Appellant registers further complaint, in substance, that error was committed by the trial court, in that it gave to the jury two certain instructions which conflicted one with the other. On examination of such instructions, it appears that by one of them the jury was informed that, in accord with a specified constitutional provision, it became the duty of defendant, immediately on the receipt by him of any public moneys, to deposit the same with the city treasurer; and by the other of such instructions, the jury was told that as to certain moneys which might be received by defendant, in the process of paying over such moneys to the city treasurer defendant was required to follow a certain outlined method or system. The one instruction was foundational in form; the other regulatory. This court is unable to agree with appellant's contention to the effect that error was committed in that regard.
Certain other instructions that were given to the jury at the request of the People form the basis for specific objections thereto on the part of appellant. Instead of such instructions, appellant urges that one specified instruction which was offered by him should have been given, which instruction purported to cover the same legal principles that were presented in the instructions which were given at the request of the People, but which instruction so requested by defendant was refused by the trial court. After an examination of all such instructions, this court is unable to concur in appellant’s conclusion to the effect that he suffered any prejudice in the matter.
*455Appellant also complains with reference to the refusal of the trial court to give to the jury two certain instructions which were offered by defendant. The notation which was made on those instructions by the trial judge discloses the fact that they were “refused except as given in other instruction”. In violation of the rules of the Supreme Court and of this court (sec. 3, rule VIII), appellant fails to print in his brief all the instructions which were given to the jury that related to the subject-matter of the instructions which were so refused; and in such circumstances this court is under no obligation to search the record for the purpose of discovering whether any error was committed in that regard. Considered as a whole, the instructions which were given to the jury fairly covered the legal phases of the ease.
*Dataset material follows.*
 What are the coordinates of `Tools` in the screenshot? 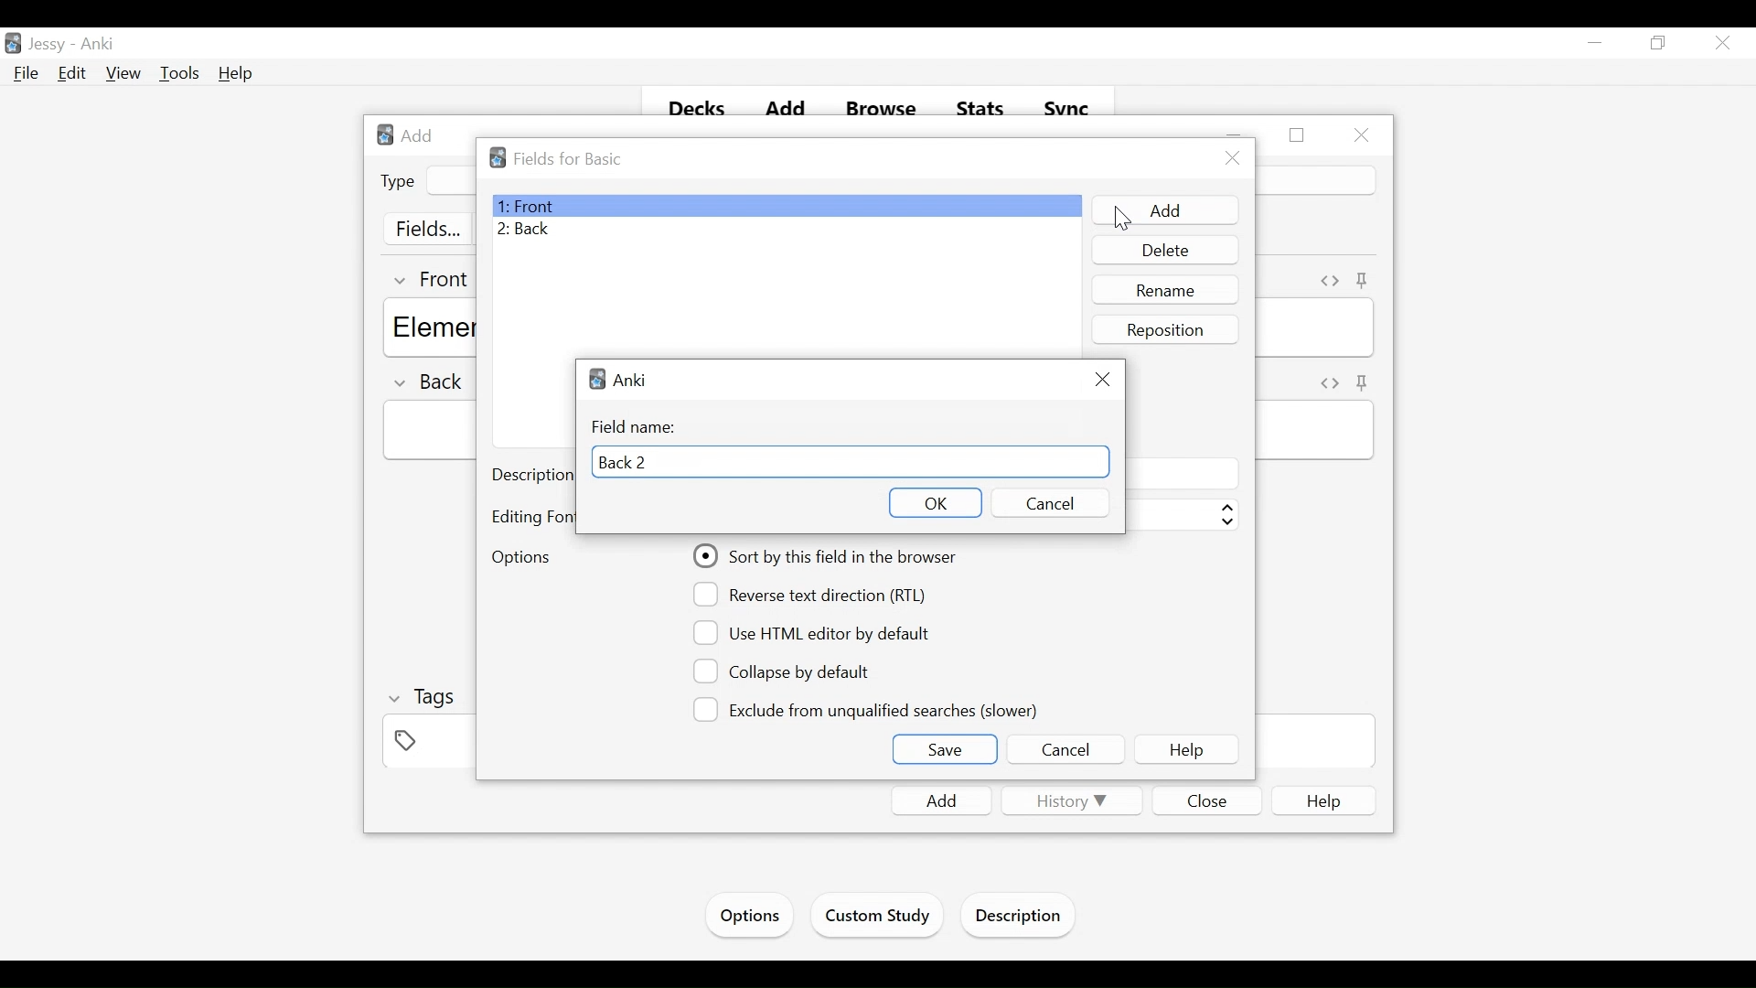 It's located at (179, 74).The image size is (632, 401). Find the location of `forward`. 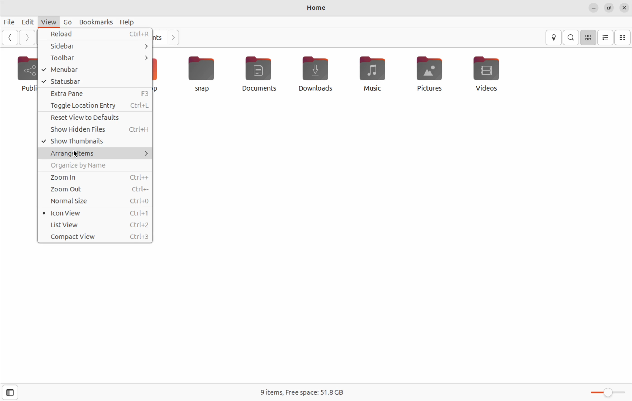

forward is located at coordinates (27, 37).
Nor are we able to attach to the trial court any error of any material consequence, either in the matter of giving to the jury, or in refusing to give to the jury, any other instruction to which appellant has directed attention.
Appellant raises the further point that by his trial on charges that were preferred against him in the indictment, he was placed twice in jeopardy.
In that connection, although the record shows that preceding the date of the trial of the instant action defendant was tried and acquitted as to certain counts that were included within the information which theretofore had been filed against him, it also conclusively appears that none of such counts was included within the indictment in the instant case. It follows that as far as the several counts herein are concerned, there was no former jeopardy. (People v. Conson, 72 Cal. App. 509, 511 [237 Pac. 799]; People v. Preciado, 31 Cal. App. 519 [160 Pac. 1090]; People v. Lachuk, 5 Cal. App. (2d) 729 [43 Pac. (2d) 579]; People v. Wilson, 79 Cal. App. 709 [250 Pac. 879].)
Considering the stipulation of the parties with reference to the facts which bore upon the question of former jeopardy as hereinbefore has been indicated, the issue as to whether defendant theretofore had been placed in jeopardy became a question of law; consequently, the trial court committed no error in directing the jury to render its verdict against defendant’s plea in that regard. (People v. Conson, 72 Cal. App. 509 [237 Pac. 799]; People v. Newell, 192 Cal. 659 [221 Pac. 622].)
*456The judgment, and the order by which defendant’s motion for a new trial was denied, are affirmed.
York, J., and Doran, J., concurred.
A petition by appellant to have the cause heard in the Supreme Court, after judgment in the District Court of Appeal, was denied by the Supreme Court on July 19, 1937.